Title :
Modulation-scale analysis for content identification
Author :
Sukittanon, Somsak ; Atlas, Les E. ; Pitton, James W.
Author_Institution :
Dept. of Electr. Eng., Univ. of Washington, Seattle, WA, USA
Abstract :
For nonstationary signal classification, e.g., speech or music, features are traditionally extracted from a time-shifted, yet short data window. For many applications, these short-term features do not efficiently capture or represent longer term signal variation. Partially motivated by human audition, we overcome the deficiencies of short-term features by employing modulation-scale analysis for long-term feature analysis. Our analysis, which uses time-frequency theory integrated with psychoacoustic results on modulation frequency perception, not only contains short-term information about the signals, but also provides long-term information representing patterns of time variation. This paper describes these features and their normalization. We demonstrate the effectiveness of our long-term features over conventional short-term features in content-based audio identification.
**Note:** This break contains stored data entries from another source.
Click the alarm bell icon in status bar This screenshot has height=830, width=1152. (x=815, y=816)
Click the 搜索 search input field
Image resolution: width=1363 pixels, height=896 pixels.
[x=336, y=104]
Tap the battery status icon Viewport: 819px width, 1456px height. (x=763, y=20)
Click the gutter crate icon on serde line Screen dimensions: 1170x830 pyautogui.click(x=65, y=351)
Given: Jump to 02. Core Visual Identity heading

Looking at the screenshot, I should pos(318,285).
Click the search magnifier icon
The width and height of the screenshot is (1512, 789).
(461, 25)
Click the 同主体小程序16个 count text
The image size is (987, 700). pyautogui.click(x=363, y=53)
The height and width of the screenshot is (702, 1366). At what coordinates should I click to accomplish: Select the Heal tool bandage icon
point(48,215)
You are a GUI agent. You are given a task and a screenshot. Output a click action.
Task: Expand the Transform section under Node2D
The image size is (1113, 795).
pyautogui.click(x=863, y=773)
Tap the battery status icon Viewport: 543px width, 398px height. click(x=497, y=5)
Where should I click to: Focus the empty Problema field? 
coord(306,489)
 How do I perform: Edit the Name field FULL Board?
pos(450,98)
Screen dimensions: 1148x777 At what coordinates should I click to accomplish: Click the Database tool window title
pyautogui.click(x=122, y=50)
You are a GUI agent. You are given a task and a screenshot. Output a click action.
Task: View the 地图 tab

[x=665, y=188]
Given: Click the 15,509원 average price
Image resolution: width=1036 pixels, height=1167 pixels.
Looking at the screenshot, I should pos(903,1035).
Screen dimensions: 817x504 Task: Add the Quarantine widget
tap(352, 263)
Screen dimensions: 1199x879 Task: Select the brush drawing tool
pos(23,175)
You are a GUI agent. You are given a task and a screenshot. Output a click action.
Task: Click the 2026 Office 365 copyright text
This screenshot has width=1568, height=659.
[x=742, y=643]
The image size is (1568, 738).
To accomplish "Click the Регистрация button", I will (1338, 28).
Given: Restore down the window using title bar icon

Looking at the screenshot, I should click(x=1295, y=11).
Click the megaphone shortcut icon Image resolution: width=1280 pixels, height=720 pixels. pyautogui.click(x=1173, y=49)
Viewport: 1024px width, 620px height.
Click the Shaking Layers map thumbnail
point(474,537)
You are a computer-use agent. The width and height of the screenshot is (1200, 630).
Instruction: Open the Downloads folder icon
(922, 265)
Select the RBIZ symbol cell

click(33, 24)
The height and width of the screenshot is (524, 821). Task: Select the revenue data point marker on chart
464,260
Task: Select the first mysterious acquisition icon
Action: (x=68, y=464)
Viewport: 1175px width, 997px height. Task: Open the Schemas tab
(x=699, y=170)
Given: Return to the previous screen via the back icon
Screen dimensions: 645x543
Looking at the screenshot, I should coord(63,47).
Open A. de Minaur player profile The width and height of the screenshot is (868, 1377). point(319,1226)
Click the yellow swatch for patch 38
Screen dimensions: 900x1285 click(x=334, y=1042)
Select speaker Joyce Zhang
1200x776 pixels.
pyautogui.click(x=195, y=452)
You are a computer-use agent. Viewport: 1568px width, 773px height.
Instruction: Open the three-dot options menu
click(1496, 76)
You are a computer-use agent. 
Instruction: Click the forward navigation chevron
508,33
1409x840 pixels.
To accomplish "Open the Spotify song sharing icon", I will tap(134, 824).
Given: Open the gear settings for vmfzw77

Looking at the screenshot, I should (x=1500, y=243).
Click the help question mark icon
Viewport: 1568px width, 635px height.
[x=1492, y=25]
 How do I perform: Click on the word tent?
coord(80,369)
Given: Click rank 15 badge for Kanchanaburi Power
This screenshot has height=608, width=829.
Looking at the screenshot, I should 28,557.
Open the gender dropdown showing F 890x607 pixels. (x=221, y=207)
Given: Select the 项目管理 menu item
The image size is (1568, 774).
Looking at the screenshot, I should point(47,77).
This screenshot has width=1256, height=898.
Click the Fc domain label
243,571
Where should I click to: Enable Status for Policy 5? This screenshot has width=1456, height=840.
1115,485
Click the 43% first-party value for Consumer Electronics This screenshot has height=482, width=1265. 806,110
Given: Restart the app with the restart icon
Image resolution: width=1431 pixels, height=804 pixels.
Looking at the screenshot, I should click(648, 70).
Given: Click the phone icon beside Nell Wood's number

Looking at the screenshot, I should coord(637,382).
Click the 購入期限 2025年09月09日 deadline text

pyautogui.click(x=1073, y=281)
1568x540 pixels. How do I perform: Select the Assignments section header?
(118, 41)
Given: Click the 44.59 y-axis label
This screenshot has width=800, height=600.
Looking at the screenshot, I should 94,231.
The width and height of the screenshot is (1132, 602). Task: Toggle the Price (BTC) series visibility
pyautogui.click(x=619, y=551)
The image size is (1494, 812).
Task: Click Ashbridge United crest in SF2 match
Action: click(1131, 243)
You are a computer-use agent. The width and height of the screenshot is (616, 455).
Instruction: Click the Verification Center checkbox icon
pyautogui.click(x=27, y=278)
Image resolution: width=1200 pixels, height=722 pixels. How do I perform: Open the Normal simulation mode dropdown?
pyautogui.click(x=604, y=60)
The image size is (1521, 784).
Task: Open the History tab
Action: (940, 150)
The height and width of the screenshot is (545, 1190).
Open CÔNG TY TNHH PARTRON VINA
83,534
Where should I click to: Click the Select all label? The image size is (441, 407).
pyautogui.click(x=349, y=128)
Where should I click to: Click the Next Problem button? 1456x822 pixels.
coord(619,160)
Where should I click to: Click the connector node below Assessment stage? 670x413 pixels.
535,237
A simulated study using a large data set, including nearly 10 000 songs and requiring over a billion audio pairwise comparisons, shows that modulation-scale features improves content identification accuracy substantially, especially when time and frequency distortions are imposed.
Keywords :
audio signal processing; distortion; frequency modulation; identification; music; signal classification; audio pairwise comparisons; content identification; content-based audio identification; frequency distortion; long-term feature analysis; modulation frequency perception; modulation-scale analysis; nonstationary signal classification; psychoacoustic results; time-frequency theory; Data mining; Feature extraction; Frequency; Humans; Information analysis; Multiple signal classification; Pattern analysis; Pattern classification; Signal analysis; Speech; 2-D features; Audio fingerprinting; audio identification; audio retrieval; auditory classification; content identification; feature extraction; feature normalization; long-term features; modulation features; modulation scale; modulation spectrum; pattern recognition; short-term features;
Journal_Title :
Signal Processing, IEEE Transactions on
DOI :
10.1109/TSP.2004.833861